Il faut dire que Teaser Sweet bénéficie de la voix de Therese Damberg, charismatique et acidulée juste ce qu'il faut, qui justifie à elle seule de laisser l'album tourner. Or, si les premiers morceaux restent sympathiques, « Living in Sin » m'a pris par surprise pour le tube potentiel qu'il est, übercliché mais effectué à la perfection, avec montée aigüe – pile jusqu'où il faut – et guitare qui ronronne de rigueur. On y revient, juste pour reprendre le refrain. Night Stalker enchaîne avec « Blue Sky », ballade qui lorgne allègrement vers la folk à l'américaine, et qui le fait bien. Et puis paf, on lève le poing sur « Eat you Alive », deuxième tube de l'album, cette fois beaucoup plus heavy et plus riffu, avec un Marcus Damberg à la gratte qui s'amuse – oui, c'est le frère de Therese.

Nigt Stalker a pour qualité d'être un album court, qui ne s’embarrasse guère de fioritures pour enchaîner des morceaux toujours plus efficaces que le précédent.

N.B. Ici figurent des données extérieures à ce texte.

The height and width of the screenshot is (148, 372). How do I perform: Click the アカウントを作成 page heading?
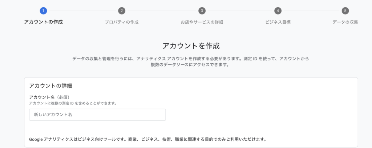click(191, 46)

Teaser Sweet nous offre là un très chouette moment, peut-être pas le plus mémorable de cette sélection, mais qui s'écoute d'un bout à l'autre encore et encore, avec un plaisir renouvelé et certainement pas coupable.

 

 

Quelques compléments de dracologie :

  • Dans la lignée des nombreuses sorties à chant féminin de cette sélection, Lady Beast a sorti un album particulièrement classique, mais particulièrement efficace : c'est par ici.

  • Evidemment, il a fallu qu'à peu près au moment de boucler cette rubrique déjà fort tardive, l'un des meilleurs albums de heavy épique/epic doom de l'année sorte : ruez-vous sur l'extraordinaire Fer De Lance, Fires on the Mountainside. Un vrai voyage en musique, riche, varié et fascinant !

  • Ca rentre difficilement dans la sélection, mais l'album du duo Adrian Smith (Iron Maiden)/Ritchie Kotzen (The Winery Dogs, ex-Mr Big) est une pépite de blues rock aux accents quasi-Soundgardenesques par moments, qui ravira les fous de guitare parmi vous. Le single "Black Light" est à découvrir ici.

  • Pour les amateurs de heavy/doom bizarroïde, The Lord Weird Slough Fega sorti un EP, composé de chutes studio de l'album Traveler (2003).